■ **Task directions**: Pick out all lines in the listing holding the string "will" and copy them.

■ **Exercise materials**:

+--

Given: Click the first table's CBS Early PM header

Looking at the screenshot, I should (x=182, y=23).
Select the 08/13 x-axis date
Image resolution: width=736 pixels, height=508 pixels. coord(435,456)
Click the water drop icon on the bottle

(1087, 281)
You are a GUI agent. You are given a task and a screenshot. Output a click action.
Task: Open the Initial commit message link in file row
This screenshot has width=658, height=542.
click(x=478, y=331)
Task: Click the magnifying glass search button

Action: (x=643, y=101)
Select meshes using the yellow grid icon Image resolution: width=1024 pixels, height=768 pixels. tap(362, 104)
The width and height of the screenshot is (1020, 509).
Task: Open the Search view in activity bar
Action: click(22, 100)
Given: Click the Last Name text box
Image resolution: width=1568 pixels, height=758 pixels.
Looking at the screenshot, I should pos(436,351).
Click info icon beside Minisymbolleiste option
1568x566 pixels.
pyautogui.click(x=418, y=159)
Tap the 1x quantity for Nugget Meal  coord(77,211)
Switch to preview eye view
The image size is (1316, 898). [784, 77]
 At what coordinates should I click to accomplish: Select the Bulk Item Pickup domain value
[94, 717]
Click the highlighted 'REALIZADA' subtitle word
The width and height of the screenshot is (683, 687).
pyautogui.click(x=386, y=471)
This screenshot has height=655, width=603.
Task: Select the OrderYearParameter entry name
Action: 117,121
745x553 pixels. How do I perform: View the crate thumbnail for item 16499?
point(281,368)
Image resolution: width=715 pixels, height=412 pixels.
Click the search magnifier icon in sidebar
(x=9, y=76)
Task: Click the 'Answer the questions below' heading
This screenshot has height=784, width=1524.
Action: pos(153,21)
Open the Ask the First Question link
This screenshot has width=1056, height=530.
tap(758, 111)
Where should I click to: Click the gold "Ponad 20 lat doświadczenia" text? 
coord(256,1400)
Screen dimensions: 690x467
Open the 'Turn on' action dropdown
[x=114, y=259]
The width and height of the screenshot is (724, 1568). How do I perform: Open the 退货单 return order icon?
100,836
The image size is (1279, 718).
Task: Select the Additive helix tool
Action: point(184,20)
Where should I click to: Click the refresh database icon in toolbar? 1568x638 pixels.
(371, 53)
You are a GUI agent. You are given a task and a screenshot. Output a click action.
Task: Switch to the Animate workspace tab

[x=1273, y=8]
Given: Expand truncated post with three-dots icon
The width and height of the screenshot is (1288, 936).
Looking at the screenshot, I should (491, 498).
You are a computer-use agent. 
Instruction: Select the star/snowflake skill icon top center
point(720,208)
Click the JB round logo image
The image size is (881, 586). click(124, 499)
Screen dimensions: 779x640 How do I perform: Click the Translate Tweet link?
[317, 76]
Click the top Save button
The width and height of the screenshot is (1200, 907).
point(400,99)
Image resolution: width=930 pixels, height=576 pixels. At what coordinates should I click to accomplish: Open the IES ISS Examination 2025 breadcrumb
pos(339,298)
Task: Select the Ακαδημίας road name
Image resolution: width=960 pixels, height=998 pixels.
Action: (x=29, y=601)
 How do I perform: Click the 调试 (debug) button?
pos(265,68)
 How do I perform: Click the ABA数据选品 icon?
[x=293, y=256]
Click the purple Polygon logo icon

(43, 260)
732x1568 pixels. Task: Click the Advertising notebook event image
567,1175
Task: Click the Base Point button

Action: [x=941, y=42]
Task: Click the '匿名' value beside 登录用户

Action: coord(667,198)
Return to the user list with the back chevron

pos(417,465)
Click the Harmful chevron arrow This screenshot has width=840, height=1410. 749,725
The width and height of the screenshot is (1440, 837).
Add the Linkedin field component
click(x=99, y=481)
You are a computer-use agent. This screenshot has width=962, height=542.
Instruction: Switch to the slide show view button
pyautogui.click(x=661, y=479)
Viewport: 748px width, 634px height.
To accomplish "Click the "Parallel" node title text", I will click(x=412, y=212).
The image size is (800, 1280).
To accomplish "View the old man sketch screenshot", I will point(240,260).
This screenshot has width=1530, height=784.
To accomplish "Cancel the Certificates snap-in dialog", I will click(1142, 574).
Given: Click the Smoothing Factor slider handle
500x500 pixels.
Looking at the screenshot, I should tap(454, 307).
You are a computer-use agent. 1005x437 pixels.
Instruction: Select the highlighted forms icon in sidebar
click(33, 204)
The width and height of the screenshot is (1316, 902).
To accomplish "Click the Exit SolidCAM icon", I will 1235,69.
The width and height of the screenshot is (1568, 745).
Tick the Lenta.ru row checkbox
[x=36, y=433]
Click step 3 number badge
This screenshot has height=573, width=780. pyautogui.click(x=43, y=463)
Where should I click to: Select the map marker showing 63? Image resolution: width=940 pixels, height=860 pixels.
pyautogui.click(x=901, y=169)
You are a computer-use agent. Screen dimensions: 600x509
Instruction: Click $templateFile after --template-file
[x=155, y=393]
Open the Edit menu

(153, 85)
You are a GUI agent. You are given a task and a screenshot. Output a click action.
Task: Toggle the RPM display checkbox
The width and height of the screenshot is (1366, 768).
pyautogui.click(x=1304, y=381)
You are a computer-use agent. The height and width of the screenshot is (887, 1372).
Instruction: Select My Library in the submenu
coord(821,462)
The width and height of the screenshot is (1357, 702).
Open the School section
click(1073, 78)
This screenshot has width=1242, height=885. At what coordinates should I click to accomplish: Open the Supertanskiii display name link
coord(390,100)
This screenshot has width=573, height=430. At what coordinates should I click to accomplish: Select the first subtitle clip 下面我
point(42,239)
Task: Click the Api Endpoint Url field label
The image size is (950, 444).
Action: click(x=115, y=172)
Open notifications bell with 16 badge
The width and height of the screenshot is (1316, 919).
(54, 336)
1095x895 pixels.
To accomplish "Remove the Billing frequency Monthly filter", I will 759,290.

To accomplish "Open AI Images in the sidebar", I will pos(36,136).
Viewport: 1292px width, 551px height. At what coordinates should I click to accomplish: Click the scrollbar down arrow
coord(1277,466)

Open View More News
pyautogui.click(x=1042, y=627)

+--

■ **Answer to the exercise**:
To accomplish "Click the "Parallel" node title text", I will click(x=412, y=212).
To accomplish "View the old man sketch screenshot", I will point(240,260).
To accomplish "Cancel the Certificates snap-in dialog", I will click(1142, 574).
To accomplish "Click the Exit SolidCAM icon", I will 1235,69.
To accomplish "Remove the Billing frequency Monthly filter", I will 759,290.
To accomplish "Open AI Images in the sidebar", I will pos(36,136).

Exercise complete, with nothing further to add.